In 1948, the study was commissioned by the
United States Congress, with multiple communities being considered for study. The final choice was between Framingham, Massachusetts, and Paintsville, Kentucky. Framingham was chosen when residents showed more general interest in heart research than Paintsville. Thomas Royle Dawber was director of the study from 1949 to 1966. He was appointed as chief epidemiologist shortly after the start of the project, when it was not progressing well.[3] The study had been intended to last 20 years; however, interest grew in part due to Dr. Dawber's efforts to promote the study and engage in fundraising after he had been transferred to Boston to accept a chairmanship of preventive medicine. By 1968, it was debated whether the original study had served its purpose and should be terminated as scheduled. A committee gathered and considered that, after 20 years of research, the Framingham study should come to an end, since their hypothesis had been tested and extensive information concerning heart diseases had been gathered. Despite this conclusion, Congress failed to accept the recommendation, instead voting to continue the study. The study has been split into different segments, or "cohorts".[citation needed]

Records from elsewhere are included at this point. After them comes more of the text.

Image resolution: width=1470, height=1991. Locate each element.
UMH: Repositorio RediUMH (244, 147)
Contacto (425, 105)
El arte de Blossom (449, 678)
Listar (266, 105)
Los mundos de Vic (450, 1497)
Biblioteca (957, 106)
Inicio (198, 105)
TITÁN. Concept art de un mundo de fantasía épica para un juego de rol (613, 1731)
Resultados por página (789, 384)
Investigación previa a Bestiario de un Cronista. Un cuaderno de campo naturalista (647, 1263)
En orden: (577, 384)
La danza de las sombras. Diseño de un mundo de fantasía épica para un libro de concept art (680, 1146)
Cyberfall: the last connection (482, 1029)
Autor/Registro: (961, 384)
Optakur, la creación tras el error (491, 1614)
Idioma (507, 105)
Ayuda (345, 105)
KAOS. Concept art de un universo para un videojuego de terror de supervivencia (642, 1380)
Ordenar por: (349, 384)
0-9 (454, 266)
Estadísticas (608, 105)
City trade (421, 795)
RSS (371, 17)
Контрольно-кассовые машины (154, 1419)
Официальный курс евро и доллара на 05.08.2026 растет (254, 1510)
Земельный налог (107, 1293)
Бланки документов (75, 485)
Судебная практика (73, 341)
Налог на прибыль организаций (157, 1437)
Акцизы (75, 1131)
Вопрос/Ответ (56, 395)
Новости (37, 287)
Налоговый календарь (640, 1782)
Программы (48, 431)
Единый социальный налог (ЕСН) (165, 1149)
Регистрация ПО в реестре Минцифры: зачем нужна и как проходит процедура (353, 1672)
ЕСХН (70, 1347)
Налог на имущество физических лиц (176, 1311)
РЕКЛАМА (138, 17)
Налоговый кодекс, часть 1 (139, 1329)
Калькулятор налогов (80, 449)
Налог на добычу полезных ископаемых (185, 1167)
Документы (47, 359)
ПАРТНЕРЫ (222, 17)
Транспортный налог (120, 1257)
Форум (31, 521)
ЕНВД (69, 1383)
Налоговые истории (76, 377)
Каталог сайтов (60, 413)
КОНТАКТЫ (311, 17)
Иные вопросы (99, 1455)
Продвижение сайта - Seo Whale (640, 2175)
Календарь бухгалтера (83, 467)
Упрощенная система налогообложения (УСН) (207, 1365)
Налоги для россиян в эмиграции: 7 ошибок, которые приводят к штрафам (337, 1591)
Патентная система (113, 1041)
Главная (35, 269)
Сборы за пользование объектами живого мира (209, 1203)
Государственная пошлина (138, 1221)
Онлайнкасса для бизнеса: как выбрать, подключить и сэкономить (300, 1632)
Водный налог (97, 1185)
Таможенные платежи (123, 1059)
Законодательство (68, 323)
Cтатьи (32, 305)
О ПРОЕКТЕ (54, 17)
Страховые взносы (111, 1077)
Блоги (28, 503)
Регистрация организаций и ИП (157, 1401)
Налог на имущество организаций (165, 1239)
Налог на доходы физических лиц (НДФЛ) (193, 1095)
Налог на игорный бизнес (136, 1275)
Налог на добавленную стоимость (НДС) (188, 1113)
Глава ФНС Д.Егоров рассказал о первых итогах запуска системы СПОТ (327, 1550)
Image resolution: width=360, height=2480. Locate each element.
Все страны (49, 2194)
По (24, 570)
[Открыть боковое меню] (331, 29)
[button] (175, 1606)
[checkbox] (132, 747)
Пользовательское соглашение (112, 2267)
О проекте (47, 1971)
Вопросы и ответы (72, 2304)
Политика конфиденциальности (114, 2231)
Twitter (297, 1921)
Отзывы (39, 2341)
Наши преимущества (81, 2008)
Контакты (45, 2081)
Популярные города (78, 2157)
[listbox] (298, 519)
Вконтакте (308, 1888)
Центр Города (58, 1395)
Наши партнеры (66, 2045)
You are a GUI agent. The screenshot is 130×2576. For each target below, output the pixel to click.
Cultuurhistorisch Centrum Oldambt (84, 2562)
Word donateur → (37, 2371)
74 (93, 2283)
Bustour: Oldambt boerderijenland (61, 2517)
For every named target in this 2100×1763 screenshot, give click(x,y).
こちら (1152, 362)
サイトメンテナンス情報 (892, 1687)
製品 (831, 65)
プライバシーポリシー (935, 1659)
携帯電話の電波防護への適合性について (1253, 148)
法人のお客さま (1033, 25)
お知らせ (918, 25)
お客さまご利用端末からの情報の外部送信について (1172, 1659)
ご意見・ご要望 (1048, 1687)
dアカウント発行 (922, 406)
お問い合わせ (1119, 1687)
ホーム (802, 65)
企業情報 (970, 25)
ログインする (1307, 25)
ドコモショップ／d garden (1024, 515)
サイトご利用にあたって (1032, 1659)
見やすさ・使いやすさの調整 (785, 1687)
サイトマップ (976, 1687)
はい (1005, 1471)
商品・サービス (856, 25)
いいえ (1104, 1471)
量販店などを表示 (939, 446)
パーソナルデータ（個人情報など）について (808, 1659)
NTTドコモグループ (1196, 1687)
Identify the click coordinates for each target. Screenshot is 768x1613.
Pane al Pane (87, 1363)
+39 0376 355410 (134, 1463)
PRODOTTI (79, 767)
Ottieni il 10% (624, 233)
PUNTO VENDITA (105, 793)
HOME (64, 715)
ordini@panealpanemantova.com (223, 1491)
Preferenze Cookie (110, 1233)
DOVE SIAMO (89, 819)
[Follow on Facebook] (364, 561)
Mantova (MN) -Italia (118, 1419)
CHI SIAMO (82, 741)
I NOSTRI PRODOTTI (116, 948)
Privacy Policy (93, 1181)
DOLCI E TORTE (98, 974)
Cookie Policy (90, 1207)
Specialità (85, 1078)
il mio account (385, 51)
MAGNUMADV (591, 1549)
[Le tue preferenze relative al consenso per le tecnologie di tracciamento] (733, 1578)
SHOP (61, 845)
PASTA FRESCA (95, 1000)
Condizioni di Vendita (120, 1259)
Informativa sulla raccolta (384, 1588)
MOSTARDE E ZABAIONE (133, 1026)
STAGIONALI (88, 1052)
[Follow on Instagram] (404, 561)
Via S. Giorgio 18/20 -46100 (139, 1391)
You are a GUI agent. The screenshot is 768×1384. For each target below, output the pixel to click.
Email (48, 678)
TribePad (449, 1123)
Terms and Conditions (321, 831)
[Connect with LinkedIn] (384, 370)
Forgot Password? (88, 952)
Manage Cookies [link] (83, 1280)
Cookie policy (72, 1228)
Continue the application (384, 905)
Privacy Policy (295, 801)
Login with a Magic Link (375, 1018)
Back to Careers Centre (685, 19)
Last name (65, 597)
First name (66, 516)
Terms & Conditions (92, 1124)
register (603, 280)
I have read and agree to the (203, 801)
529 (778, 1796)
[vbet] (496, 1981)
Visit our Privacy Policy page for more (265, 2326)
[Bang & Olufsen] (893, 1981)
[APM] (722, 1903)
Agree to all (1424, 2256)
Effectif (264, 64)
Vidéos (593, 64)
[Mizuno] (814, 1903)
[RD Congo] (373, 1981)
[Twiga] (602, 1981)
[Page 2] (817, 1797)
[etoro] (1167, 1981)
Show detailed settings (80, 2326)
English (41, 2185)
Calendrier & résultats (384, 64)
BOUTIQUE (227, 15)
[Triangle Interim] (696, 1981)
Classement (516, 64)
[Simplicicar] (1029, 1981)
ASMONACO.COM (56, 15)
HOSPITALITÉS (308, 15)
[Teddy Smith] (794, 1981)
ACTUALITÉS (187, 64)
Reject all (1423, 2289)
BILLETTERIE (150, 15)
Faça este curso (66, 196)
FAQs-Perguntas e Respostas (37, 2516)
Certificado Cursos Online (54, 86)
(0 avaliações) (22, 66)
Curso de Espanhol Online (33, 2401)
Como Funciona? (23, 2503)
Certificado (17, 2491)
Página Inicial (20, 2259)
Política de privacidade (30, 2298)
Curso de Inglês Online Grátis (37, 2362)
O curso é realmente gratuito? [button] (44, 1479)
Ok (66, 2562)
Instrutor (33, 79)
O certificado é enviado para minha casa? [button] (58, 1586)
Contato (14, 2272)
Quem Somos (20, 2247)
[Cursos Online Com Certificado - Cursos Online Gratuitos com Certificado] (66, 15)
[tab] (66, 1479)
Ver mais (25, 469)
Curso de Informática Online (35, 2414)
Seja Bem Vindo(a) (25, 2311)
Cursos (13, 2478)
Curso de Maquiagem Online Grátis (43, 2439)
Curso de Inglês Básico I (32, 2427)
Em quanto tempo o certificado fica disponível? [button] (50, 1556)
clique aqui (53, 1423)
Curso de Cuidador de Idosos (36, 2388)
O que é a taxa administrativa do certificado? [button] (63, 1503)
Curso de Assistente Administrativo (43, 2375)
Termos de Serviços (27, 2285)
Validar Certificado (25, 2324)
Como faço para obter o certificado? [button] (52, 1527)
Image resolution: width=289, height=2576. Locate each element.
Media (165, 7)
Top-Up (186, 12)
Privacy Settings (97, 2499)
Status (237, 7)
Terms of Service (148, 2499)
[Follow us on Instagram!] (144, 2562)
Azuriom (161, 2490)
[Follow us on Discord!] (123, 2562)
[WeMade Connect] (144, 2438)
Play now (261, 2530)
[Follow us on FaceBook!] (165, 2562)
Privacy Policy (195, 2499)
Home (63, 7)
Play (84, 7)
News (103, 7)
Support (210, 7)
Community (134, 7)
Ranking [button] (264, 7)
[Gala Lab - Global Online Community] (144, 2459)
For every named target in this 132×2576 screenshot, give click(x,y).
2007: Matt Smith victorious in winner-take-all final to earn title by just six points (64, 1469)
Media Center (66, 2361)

The Original Cohort, founded in 1948, consisted of 5,209 men and women. Requirements for entry were an age between 30 and 62 years at the time of first examination, with no history of heart attack or stroke. Due to lukewarm interest at first, doctors, nurses and healthcare workers volunteered for the study to set an example for patients.
The Offspring Cohort, founded in 1971, was a second-generation study for which children of the Original Cohort were eligible. Spouses were also eligible if they had become pregnant with or sired two or more children by a participant in the Offspring Cohort.
The Omni One Cohort, founded in 1994, looked at the possible influence of race and heritage as heart risk factors, as well as the changing racial background of Framingham.
The Generation Three Cohort, founded in 2002, was a third-generation study consisting of children of the Offspring Cohort and grandchildren of the Original Cohort participants. Minimum age for acceptance was 20 years.
The Omni Two Cohort, founded in 2003, was a second-generation study involving children of Omni Cohort participants. While the Original Cohort had been spaced over decades, the Omni Cohort had a much shorter generational window. On account of this, participants as young as 13 years of age were eligible for the Omni Two Cohort.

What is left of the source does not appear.